AIM OF THE EXERCISE:
Everything from the line containing "Click the render setting active icon" through the line containing "811x456 pixels." should be repeated exactly, and nothing else from the data.

* * *

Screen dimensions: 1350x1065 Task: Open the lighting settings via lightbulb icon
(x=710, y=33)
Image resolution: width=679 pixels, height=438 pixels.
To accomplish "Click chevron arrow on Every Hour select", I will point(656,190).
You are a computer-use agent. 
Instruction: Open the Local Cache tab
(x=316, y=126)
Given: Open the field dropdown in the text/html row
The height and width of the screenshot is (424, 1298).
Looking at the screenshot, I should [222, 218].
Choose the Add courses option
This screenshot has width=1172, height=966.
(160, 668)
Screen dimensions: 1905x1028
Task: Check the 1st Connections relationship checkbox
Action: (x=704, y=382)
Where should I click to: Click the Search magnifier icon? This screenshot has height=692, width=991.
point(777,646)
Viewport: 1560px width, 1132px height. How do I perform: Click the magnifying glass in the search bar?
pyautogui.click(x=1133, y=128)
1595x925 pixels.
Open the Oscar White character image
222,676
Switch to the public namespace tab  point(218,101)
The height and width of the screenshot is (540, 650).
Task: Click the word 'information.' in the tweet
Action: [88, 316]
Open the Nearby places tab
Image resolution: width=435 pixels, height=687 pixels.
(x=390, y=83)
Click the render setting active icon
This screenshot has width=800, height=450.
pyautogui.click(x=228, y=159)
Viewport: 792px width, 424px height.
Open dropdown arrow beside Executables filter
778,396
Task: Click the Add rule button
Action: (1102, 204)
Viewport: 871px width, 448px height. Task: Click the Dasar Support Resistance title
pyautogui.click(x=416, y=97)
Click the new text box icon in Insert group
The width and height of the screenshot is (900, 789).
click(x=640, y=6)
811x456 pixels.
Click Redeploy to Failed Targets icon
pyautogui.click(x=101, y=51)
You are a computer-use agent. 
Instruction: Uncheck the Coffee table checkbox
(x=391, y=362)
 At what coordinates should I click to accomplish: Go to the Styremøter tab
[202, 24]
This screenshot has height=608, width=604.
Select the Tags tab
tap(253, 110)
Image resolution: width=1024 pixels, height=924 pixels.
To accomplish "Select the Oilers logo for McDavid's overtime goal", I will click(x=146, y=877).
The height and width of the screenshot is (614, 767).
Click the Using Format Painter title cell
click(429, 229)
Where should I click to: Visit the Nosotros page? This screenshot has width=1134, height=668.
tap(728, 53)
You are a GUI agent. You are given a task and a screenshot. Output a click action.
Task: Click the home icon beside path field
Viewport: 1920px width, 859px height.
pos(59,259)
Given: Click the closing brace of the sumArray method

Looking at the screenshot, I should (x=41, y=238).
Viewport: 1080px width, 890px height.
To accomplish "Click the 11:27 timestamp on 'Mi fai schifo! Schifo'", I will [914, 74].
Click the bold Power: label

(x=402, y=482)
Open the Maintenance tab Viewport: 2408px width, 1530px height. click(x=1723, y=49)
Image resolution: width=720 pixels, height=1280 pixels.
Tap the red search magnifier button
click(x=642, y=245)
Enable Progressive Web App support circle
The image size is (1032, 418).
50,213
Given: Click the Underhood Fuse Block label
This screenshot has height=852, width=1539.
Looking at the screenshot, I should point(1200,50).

* * *

EXERCISE SOLUTION:
Click the render setting active icon
This screenshot has width=800, height=450.
pyautogui.click(x=228, y=159)
Viewport: 792px width, 424px height.
Open dropdown arrow beside Executables filter
778,396
Task: Click the Add rule button
Action: (1102, 204)
Viewport: 871px width, 448px height. Task: Click the Dasar Support Resistance title
pyautogui.click(x=416, y=97)
Click the new text box icon in Insert group
The width and height of the screenshot is (900, 789).
click(x=640, y=6)
811x456 pixels.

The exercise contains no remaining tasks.